The Harrison Lab is focused on understanding the mechanisms controlling host-microbe interactions at barrier sites such as the skin and the gastrointestinal tract. We study how our resident, or “commensal,” microbes influence the development, education and function of our immune system. The lab investigates the molecular mechanisms of how T and B cell responses to these commensal microbes are mounted and function. The goal is to understand how these immune cells promote barrier tissue integrity and repair, and to understand how this goes awry during disease.
Commensal-specific immunity in tissue homeostasis
As humans, we co-exist with a vast ecosystem of microbes that reside at our barrier surfaces, including the skin and gastrointestinal tract. These commensal microbes are critical for our health, providing resistance to pathogenic microbes, aiding digestion and promoting development and education of our immune systems. Much of our understanding and studies of how the immune system functions were learned using models of infection and inflammation. By contrast, the vast majority of host-microbe interactions occur in healthy barrier tissues colonized by commensal microbes. How our immune system recognizes and responds to commensal microbes in poorly understood. The Harrison lab is working to further understand the mechanisms by which immunity to commensal microbes is mounted, and how these commensal-specific T and B cells promote tissue homeostasis and repair, with the goal that these mechanisms may be harnessed for treatment of chronic inflammatory barrier tissue disorders.

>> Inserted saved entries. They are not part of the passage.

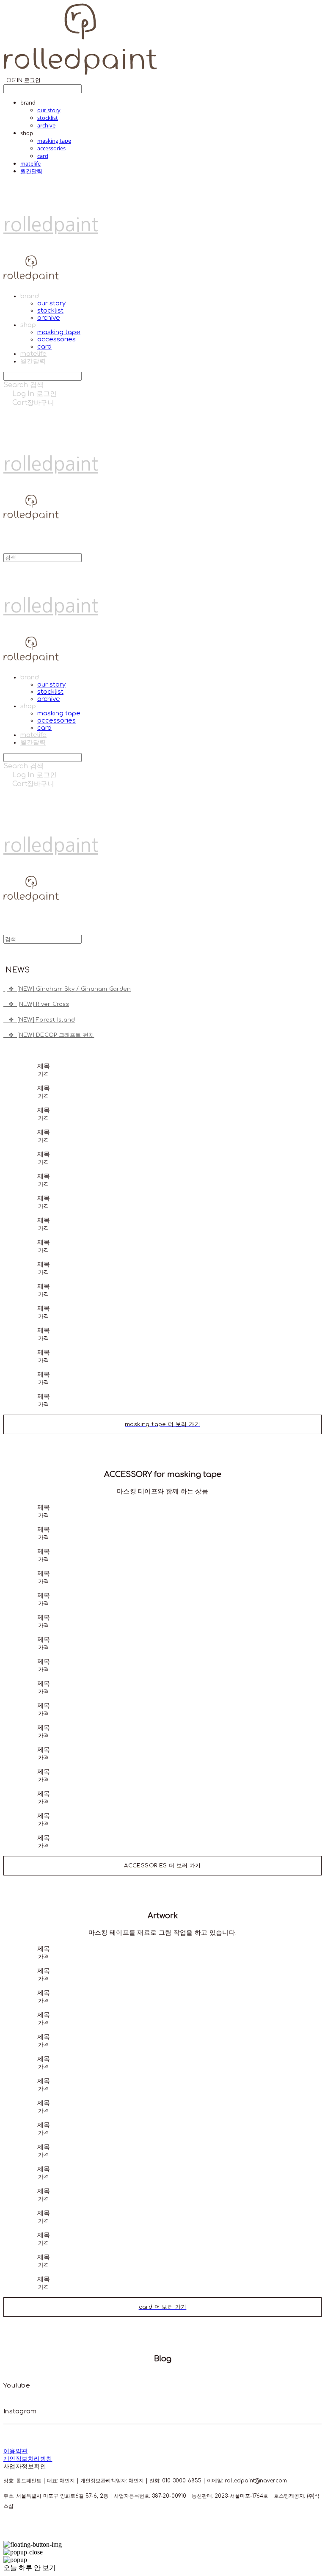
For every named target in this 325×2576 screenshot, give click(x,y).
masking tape (54, 140)
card (42, 156)
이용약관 (15, 2451)
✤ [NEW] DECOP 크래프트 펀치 (48, 1035)
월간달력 (31, 171)
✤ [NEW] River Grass (36, 1004)
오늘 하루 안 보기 (29, 2567)
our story (49, 110)
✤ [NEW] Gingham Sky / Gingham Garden (69, 989)
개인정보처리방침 (27, 2459)
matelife (30, 163)
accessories (51, 148)
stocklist (47, 118)
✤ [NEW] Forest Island (39, 1020)
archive (46, 125)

Post-transcriptional regulation of tissue resident T cell function
Upon activation, naïve T cells proliferate, differentiate and ultimately adopt a number of distinct fates, including establishment as long-lived tissue resident memory T cells. These tissue resident T cells can act as sentinels of the immune system, able to rapidly respond to tissue injury and reinfection. As yet, how these cells may lay dormant for years, and yet react within minutes of injury remains poorly understood. We are working to understand how tissue resident T cells adopt a poised transcriptional and translational profile that allows rapid and tailored responses to tissue injury, whilst maintaining tight regulation over these potent and toxic effector molecules during homeostasis. The Harrison lab is working to further understand the post-transcriptional mechanisms that allow storage and stability of mRNA for effector cytokines, and the cues that trigger rapid protein translation and release to promote wound healing and tissue repair. The lab is insterested in understanding how dysregulation of these mechanisms may result in aberrant tissue repair or fibrosis in inflammatory tissue disorders.

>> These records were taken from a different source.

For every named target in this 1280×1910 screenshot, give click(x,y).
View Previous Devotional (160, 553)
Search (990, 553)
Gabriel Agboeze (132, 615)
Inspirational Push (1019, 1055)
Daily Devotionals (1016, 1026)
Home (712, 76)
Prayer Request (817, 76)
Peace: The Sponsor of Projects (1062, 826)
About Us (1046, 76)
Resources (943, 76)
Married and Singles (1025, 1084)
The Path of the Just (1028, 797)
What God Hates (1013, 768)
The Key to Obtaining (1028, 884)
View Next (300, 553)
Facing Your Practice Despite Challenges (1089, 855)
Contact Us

Genetic regulation of T cell function upon tissue entry
Both skin and the gut represent the first sites of entry to pathogenic microbes, but are also colonized by a number of immunogenic commensal microbes. Additionally, these sites are major anatomical sites for development of inflammatory tissue disorders. Within these highly specialized anatomical sites, we seek to understand how the immune system mounts adaptive immune responses to distinct microbes, and how these differ from pathogenic T cell responses in chronic inflammatory disorders. Using novel tools to track commensal and pathogenic-specific T cells during ongoing infection and inflammation, we seek to understand at a genetic level how T cell trafficking from lymph nodes, through the circulation and into tissues imprints these distinct effector functions. We are working to further understand how the local milieu, including commensal-derived antigens and metabolites, dietary components and tissue-specific factors, educate these responses in health and disease. The goal is to understand how we may target pathogenic and tissue-destructive T cell responses in disease, whilst maintaining immunity to invasive and commensal microbes at these key barrier sites.